>>

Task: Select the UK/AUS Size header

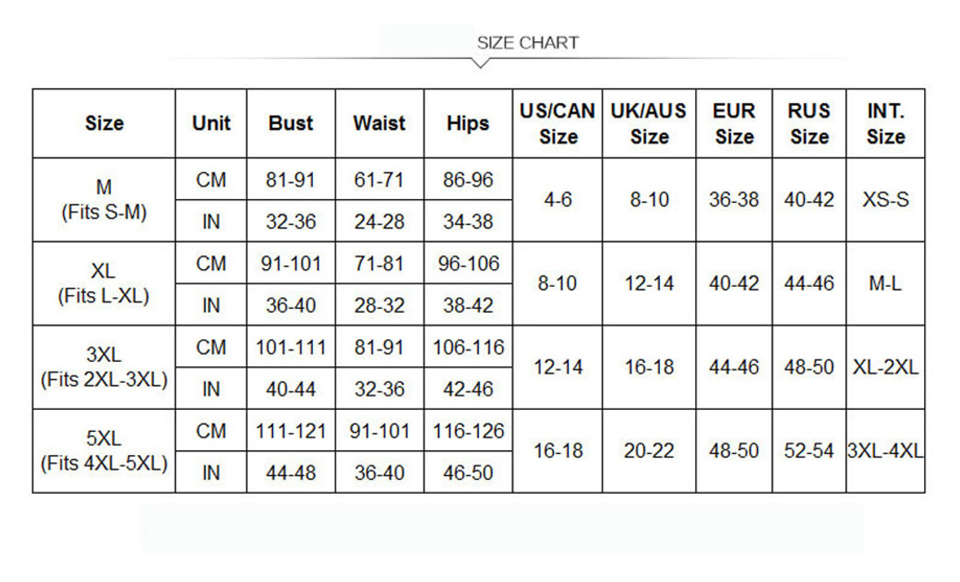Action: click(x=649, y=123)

<<
>>

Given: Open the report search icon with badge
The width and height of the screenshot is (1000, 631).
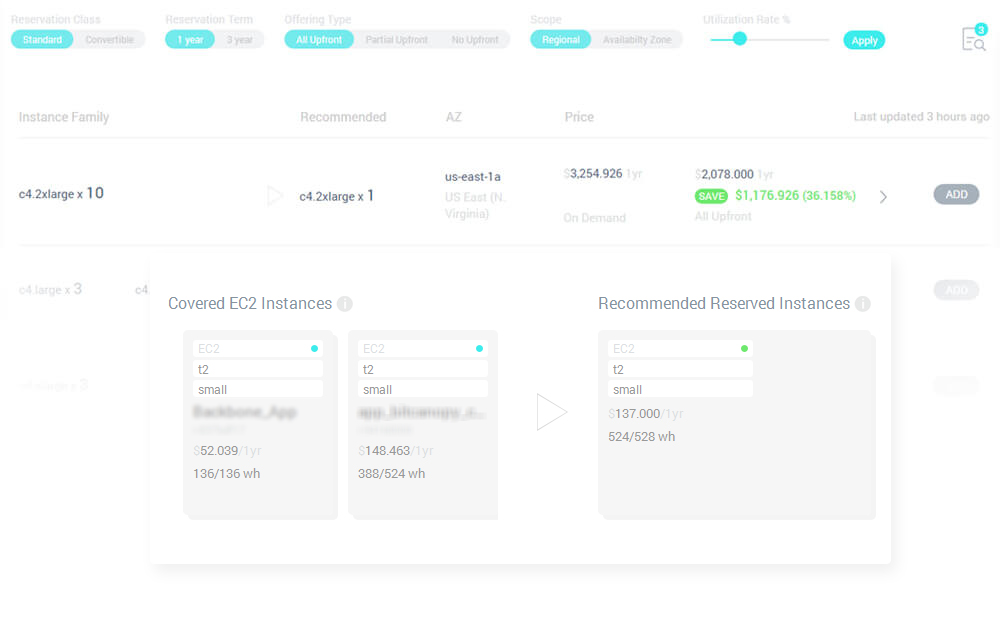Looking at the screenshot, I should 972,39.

<<

[Direction]:
Take the entries from the line containing "Given: Open the report search icon with badge" through the line containing "Looking at the screenshot, I should 972,39." and express them as a two-column CSV with the headers instruction and response. Give one row per entry, put each value in a single quoted field with line breaks turned into spaces, and leave out the pictures.

[Full response]:
instruction,response
"Given: Open the report search icon with badge The width and height of the screenshot is (1000, 631).","Looking at the screenshot, I should 972,39."